→ DATA FOR THIS EXERCISE

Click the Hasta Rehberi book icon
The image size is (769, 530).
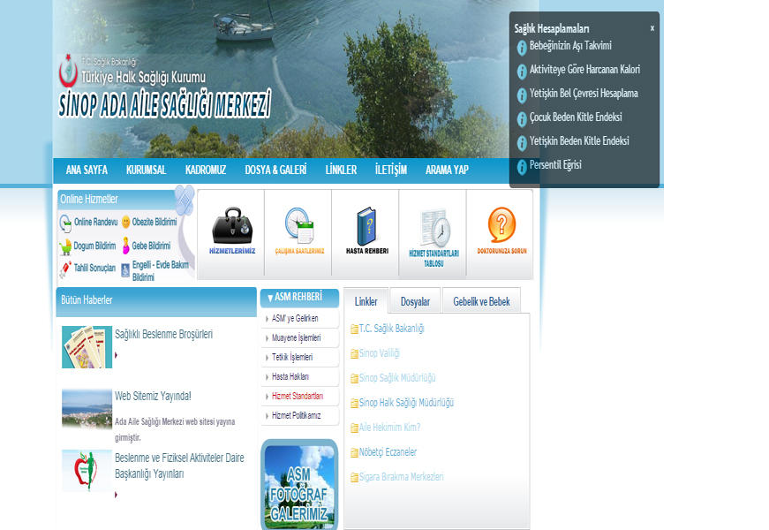pyautogui.click(x=366, y=225)
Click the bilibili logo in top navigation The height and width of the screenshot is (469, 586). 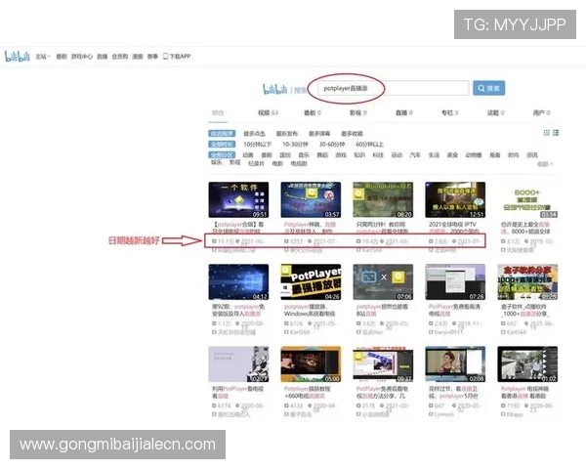pos(18,57)
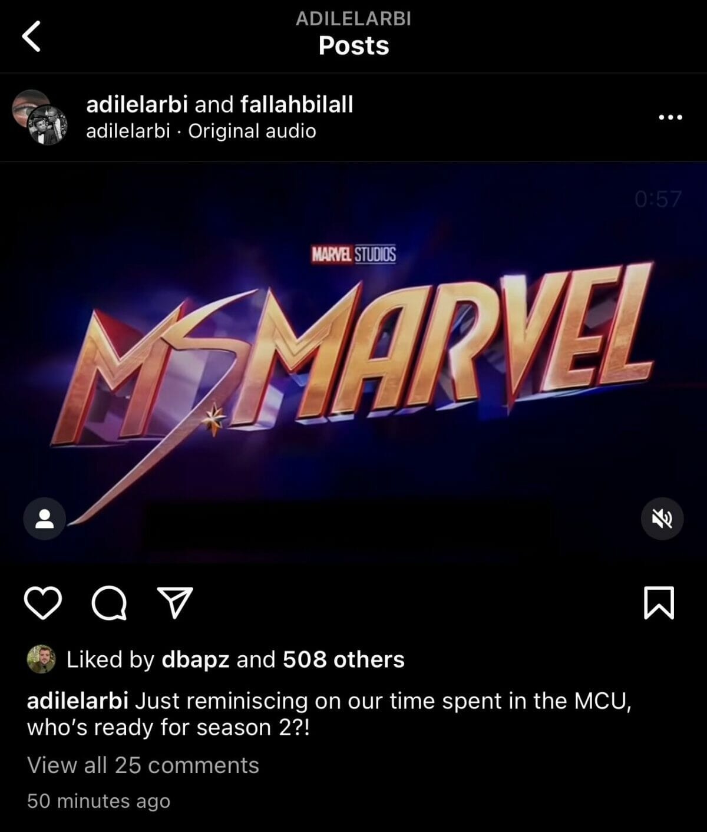The height and width of the screenshot is (832, 707).
Task: Tap the overlapping profile avatars
Action: coord(39,117)
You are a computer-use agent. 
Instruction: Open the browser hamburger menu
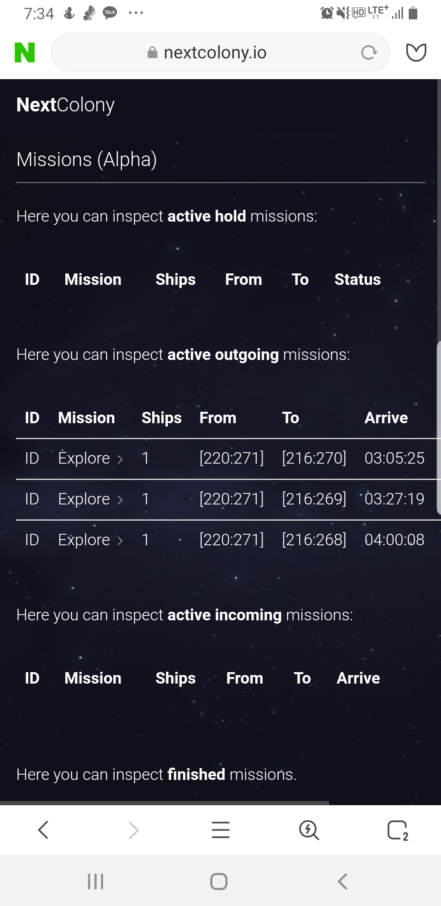221,830
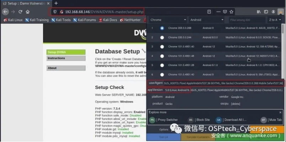Click the Filter among 400 search field
Viewport: 286px width, 142px height.
[245, 20]
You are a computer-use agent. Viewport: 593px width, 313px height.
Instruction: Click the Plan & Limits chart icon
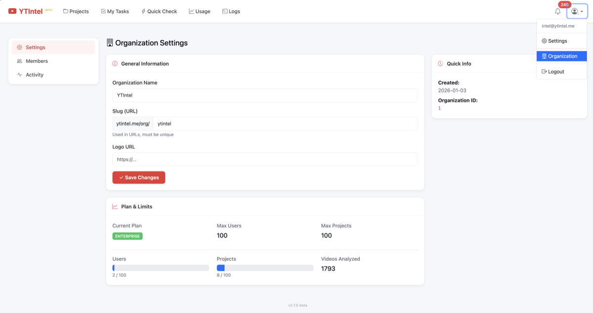point(115,207)
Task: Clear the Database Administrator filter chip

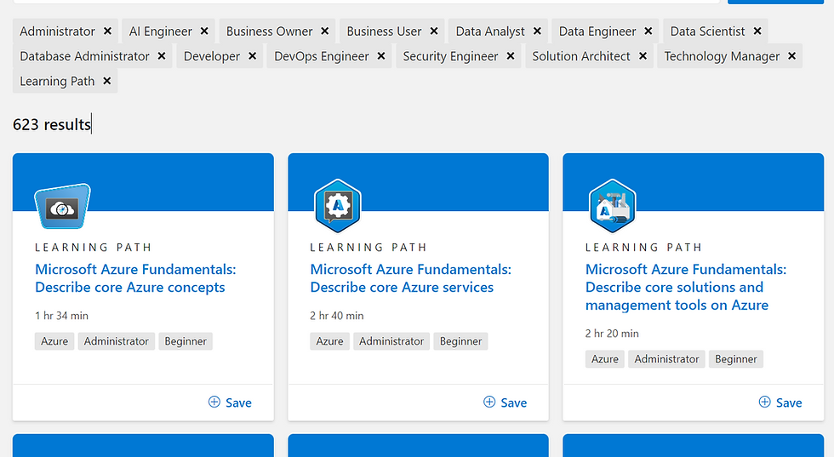Action: (162, 56)
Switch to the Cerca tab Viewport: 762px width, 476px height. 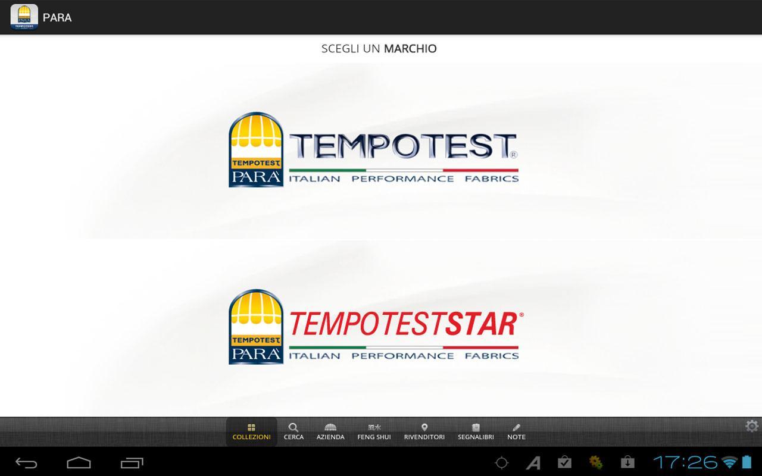coord(293,431)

→ WHAT THE TASK ASKS
List each line in the listing that contains the string "computer".

→ ANSWER TO THIS EXERCISE
You are a computer-use agent. 
You are a computer-use agent. Viewport: 593px width, 313px height.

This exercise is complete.